---------- Source data

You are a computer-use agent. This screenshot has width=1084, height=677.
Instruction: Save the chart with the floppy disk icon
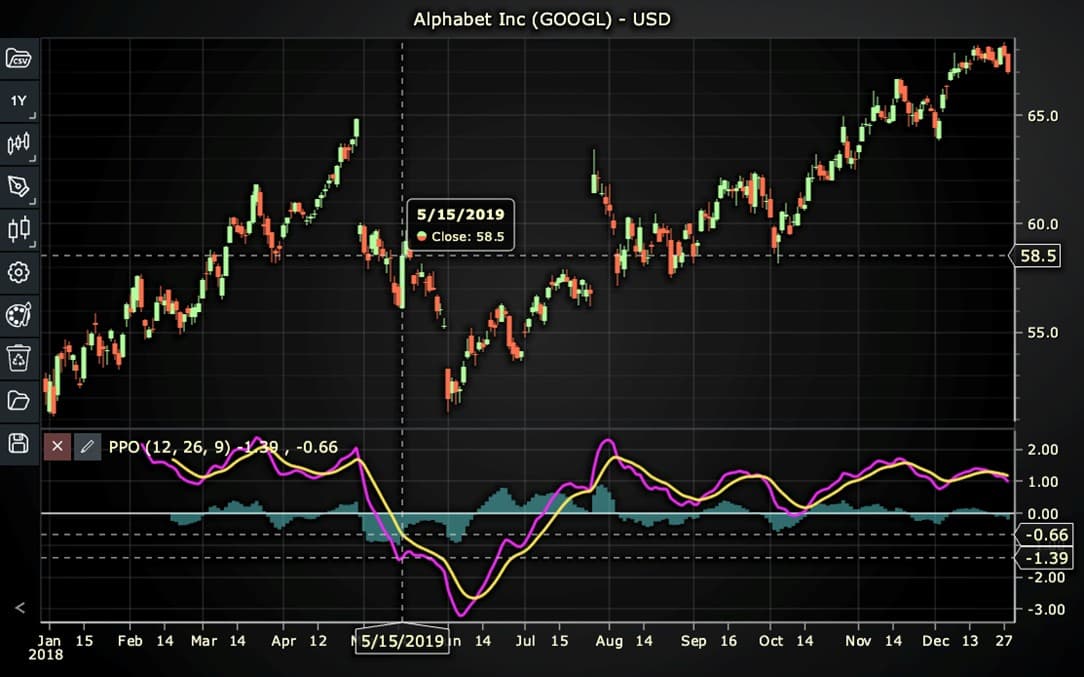pos(19,443)
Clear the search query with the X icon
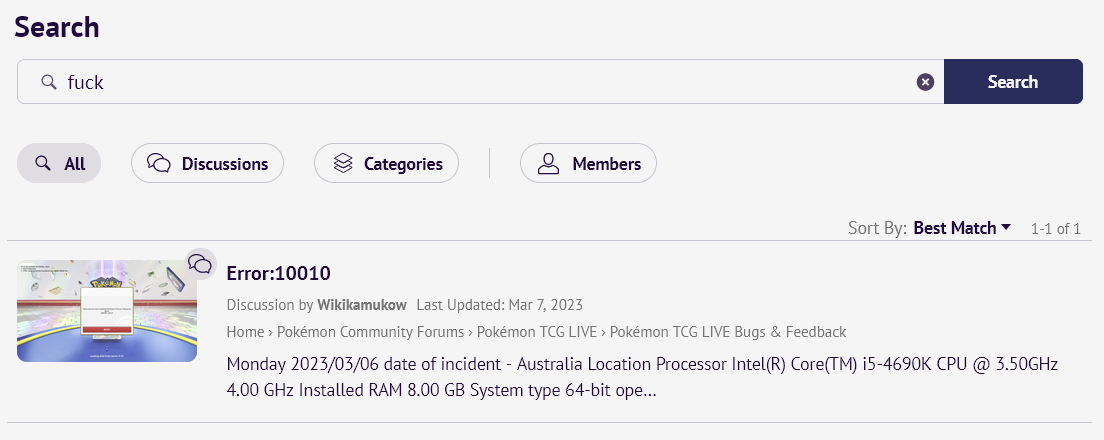This screenshot has height=440, width=1104. coord(925,82)
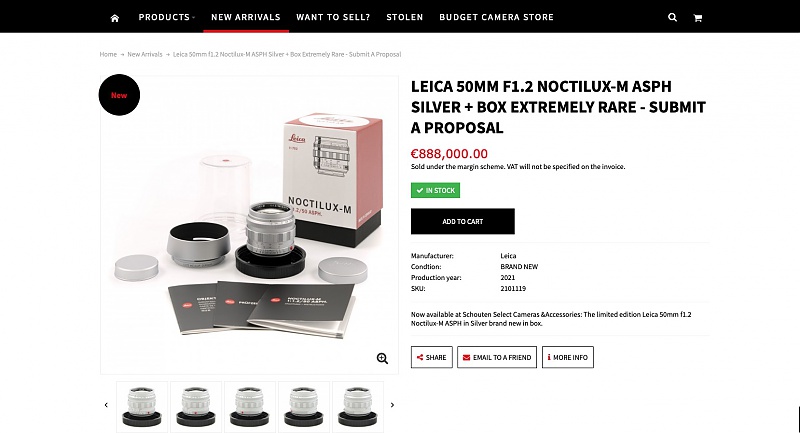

--------------------

### Exercise requirements
What the answer needs is every line from the one containing "Instruction: Save the" through the final line of the data above, copied exactly, without pictures.

### Task response
Instruction: Save the chart with the floppy disk icon
pos(19,443)
Clear the search query with the X icon
This screenshot has height=440, width=1104. coord(925,82)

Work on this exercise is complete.